━━ Provided records ━━
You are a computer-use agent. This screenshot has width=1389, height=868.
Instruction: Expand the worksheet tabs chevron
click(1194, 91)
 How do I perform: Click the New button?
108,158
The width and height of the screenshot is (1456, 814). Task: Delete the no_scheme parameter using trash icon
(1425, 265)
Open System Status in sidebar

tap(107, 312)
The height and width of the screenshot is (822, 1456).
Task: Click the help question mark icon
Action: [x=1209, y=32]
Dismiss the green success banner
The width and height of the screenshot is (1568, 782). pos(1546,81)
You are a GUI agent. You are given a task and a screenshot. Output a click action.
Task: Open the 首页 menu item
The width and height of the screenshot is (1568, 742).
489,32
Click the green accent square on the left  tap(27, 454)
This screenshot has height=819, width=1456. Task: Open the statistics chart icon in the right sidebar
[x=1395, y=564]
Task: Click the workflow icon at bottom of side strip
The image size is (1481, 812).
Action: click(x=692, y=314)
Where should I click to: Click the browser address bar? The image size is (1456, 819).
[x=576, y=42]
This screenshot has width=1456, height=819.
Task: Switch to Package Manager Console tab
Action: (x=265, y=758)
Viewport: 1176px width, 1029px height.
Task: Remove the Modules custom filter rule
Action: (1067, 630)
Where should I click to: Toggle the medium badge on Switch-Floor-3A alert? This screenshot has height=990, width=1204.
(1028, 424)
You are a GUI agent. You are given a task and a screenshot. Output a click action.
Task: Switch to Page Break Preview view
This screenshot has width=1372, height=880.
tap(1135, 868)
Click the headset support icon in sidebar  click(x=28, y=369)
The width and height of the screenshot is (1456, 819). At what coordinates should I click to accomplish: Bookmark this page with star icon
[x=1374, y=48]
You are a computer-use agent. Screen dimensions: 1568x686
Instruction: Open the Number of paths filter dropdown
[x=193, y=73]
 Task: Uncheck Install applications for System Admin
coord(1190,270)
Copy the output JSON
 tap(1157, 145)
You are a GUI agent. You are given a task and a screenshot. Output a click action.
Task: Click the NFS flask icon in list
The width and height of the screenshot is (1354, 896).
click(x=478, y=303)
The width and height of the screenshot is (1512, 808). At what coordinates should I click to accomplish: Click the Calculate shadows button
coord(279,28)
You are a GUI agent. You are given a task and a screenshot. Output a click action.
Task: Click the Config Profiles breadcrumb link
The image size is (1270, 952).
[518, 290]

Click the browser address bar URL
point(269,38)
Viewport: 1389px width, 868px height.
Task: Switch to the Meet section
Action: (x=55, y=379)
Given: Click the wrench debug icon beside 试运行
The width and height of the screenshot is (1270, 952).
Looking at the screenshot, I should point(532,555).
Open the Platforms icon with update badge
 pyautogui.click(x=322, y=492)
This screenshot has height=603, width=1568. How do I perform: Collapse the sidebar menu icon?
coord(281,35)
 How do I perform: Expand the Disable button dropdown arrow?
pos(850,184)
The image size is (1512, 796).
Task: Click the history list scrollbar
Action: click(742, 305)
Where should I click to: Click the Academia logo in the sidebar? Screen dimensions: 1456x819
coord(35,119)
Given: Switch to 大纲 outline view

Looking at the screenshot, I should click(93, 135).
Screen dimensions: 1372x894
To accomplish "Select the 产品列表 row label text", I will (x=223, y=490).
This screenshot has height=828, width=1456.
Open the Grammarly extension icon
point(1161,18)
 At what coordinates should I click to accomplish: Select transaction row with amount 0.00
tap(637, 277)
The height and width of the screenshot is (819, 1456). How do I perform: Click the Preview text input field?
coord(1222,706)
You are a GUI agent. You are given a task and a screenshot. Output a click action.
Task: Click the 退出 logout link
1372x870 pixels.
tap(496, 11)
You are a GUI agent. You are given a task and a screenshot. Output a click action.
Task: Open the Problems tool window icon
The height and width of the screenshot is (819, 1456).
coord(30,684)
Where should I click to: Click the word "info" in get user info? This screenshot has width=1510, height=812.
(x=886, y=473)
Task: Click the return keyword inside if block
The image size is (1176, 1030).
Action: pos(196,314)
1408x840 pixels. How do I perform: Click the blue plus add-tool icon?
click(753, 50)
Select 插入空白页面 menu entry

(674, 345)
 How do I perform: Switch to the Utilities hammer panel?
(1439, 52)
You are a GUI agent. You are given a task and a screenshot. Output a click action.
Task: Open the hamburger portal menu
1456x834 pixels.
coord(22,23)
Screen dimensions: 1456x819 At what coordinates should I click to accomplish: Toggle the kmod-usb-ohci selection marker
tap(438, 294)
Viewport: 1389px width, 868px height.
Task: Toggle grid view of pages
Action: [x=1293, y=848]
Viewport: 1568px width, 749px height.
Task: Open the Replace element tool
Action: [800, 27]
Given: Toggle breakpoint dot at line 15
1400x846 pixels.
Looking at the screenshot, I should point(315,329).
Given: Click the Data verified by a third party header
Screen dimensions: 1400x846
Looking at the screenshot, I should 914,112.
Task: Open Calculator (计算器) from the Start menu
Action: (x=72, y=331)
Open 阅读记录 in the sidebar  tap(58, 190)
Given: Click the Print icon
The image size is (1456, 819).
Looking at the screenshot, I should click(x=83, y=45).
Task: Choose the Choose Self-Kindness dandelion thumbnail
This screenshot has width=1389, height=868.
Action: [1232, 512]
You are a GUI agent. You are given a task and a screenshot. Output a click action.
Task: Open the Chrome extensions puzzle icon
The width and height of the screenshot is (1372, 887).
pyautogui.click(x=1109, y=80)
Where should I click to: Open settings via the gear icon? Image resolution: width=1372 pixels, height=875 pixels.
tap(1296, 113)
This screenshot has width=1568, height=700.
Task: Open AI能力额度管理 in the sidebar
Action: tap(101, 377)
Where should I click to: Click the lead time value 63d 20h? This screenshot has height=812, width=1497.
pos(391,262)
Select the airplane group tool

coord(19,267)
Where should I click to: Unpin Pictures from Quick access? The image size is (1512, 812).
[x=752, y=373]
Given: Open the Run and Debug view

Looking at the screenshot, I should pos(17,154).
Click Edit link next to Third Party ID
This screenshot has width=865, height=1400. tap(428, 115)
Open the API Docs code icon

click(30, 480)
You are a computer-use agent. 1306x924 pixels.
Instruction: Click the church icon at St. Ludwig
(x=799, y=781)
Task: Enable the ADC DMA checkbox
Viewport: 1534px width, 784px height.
━━━
Return each line above exactly.

You are a computer-use agent. This screenshot has width=1389, height=868.
Instruction: Expand the worksheet tabs chevron
click(1194, 91)
 How do I perform: Click the New button?
108,158
The width and height of the screenshot is (1456, 814). Task: Delete the no_scheme parameter using trash icon
(1425, 265)
Open System Status in sidebar

tap(107, 312)
The height and width of the screenshot is (822, 1456).
Task: Click the help question mark icon
Action: [x=1209, y=32]
Dismiss the green success banner
The width and height of the screenshot is (1568, 782). pos(1546,81)
You are a GUI agent. You are given a task and a screenshot. Output a click action.
Task: Open the 首页 menu item
The width and height of the screenshot is (1568, 742).
489,32
Click the green accent square on the left  tap(27, 454)
This screenshot has height=819, width=1456. Task: Open the statistics chart icon in the right sidebar
[x=1395, y=564]
Task: Click the workflow icon at bottom of side strip
The image size is (1481, 812).
Action: click(x=692, y=314)
Where should I click to: Click the browser address bar? The image size is (1456, 819).
[x=576, y=42]
This screenshot has width=1456, height=819.
Task: Switch to Package Manager Console tab
Action: (x=265, y=758)
Viewport: 1176px width, 1029px height.
Task: Remove the Modules custom filter rule
Action: (1067, 630)
Where should I click to: Toggle the medium badge on Switch-Floor-3A alert? This screenshot has height=990, width=1204.
(1028, 424)
You are a GUI agent. You are given a task and a screenshot. Output a click action.
Task: Switch to Page Break Preview view
This screenshot has width=1372, height=880.
tap(1135, 868)
Click the headset support icon in sidebar  click(x=28, y=369)
The width and height of the screenshot is (1456, 819). At what coordinates should I click to accomplish: Bookmark this page with star icon
[x=1374, y=48]
You are a computer-use agent. Screen dimensions: 1568x686
Instruction: Open the Number of paths filter dropdown
[x=193, y=73]
 Task: Uncheck Install applications for System Admin
coord(1190,270)
Copy the output JSON
 tap(1157, 145)
You are a GUI agent. You are given a task and a screenshot. Output a click action.
Task: Click the NFS flask icon in list
The width and height of the screenshot is (1354, 896).
click(x=478, y=303)
The width and height of the screenshot is (1512, 808). At what coordinates should I click to accomplish: Click the Calculate shadows button
coord(279,28)
You are a GUI agent. You are given a task and a screenshot. Output a click action.
Task: Click the Config Profiles breadcrumb link
The image size is (1270, 952).
[518, 290]

Click the browser address bar URL
point(269,38)
Viewport: 1389px width, 868px height.
Task: Switch to the Meet section
Action: (x=55, y=379)
Given: Click the wrench debug icon beside 试运行
The width and height of the screenshot is (1270, 952).
Looking at the screenshot, I should point(532,555).
Open the Platforms icon with update badge
 pyautogui.click(x=322, y=492)
This screenshot has height=603, width=1568. How do I perform: Collapse the sidebar menu icon?
coord(281,35)
 How do I perform: Expand the Disable button dropdown arrow?
pos(850,184)
The image size is (1512, 796).
Task: Click the history list scrollbar
Action: click(742, 305)
Where should I click to: Click the Academia logo in the sidebar? Screen dimensions: 1456x819
coord(35,119)
Given: Switch to 大纲 outline view

Looking at the screenshot, I should click(93, 135).
Screen dimensions: 1372x894
To accomplish "Select the 产品列表 row label text", I will (x=223, y=490).
This screenshot has height=828, width=1456.
Open the Grammarly extension icon
point(1161,18)
 At what coordinates should I click to accomplish: Select transaction row with amount 0.00
tap(637, 277)
The height and width of the screenshot is (819, 1456). How do I perform: Click the Preview text input field?
coord(1222,706)
You are a GUI agent. You are given a task and a screenshot. Output a click action.
Task: Click the 退出 logout link
1372x870 pixels.
tap(496, 11)
You are a GUI agent. You are given a task and a screenshot. Output a click action.
Task: Open the Problems tool window icon
The height and width of the screenshot is (819, 1456).
coord(30,684)
Where should I click to: Click the word "info" in get user info? This screenshot has width=1510, height=812.
(x=886, y=473)
Task: Click the return keyword inside if block
The image size is (1176, 1030).
Action: pos(196,314)
1408x840 pixels. How do I perform: Click the blue plus add-tool icon?
click(753, 50)
Select 插入空白页面 menu entry

(674, 345)
 How do I perform: Switch to the Utilities hammer panel?
(1439, 52)
You are a GUI agent. You are given a task and a screenshot. Output a click action.
Task: Open the hamburger portal menu
1456x834 pixels.
coord(22,23)
Screen dimensions: 1456x819 At what coordinates should I click to accomplish: Toggle the kmod-usb-ohci selection marker
tap(438, 294)
Viewport: 1389px width, 868px height.
Task: Toggle grid view of pages
Action: [x=1293, y=848]
Viewport: 1568px width, 749px height.
Task: Open the Replace element tool
Action: [800, 27]
Given: Toggle breakpoint dot at line 15
1400x846 pixels.
Looking at the screenshot, I should point(315,329).
Given: Click the Data verified by a third party header
Screen dimensions: 1400x846
Looking at the screenshot, I should 914,112.
Task: Open Calculator (计算器) from the Start menu
Action: (x=72, y=331)
Open 阅读记录 in the sidebar  tap(58, 190)
Given: Click the Print icon
The image size is (1456, 819).
Looking at the screenshot, I should click(x=83, y=45).
Task: Choose the Choose Self-Kindness dandelion thumbnail
This screenshot has width=1389, height=868.
Action: [1232, 512]
You are a GUI agent. You are given a task and a screenshot. Output a click action.
Task: Open the Chrome extensions puzzle icon
The width and height of the screenshot is (1372, 887).
pyautogui.click(x=1109, y=80)
Where should I click to: Open settings via the gear icon? Image resolution: width=1372 pixels, height=875 pixels.
tap(1296, 113)
This screenshot has width=1568, height=700.
Task: Open AI能力额度管理 in the sidebar
Action: tap(101, 377)
Where should I click to: Click the lead time value 63d 20h? This screenshot has height=812, width=1497.
pos(391,262)
Select the airplane group tool

coord(19,267)
Where should I click to: Unpin Pictures from Quick access? The image size is (1512, 812).
[x=752, y=373]
Given: Open the Run and Debug view

Looking at the screenshot, I should pos(17,154).
Click Edit link next to Third Party ID
This screenshot has width=865, height=1400. tap(428, 115)
Open the API Docs code icon

click(30, 480)
You are a computer-use agent. 1306x924 pixels.
Instruction: Click the church icon at St. Ludwig
(x=799, y=781)
Task: Enable the ADC DMA checkbox
Viewport: 1534px width, 784px height.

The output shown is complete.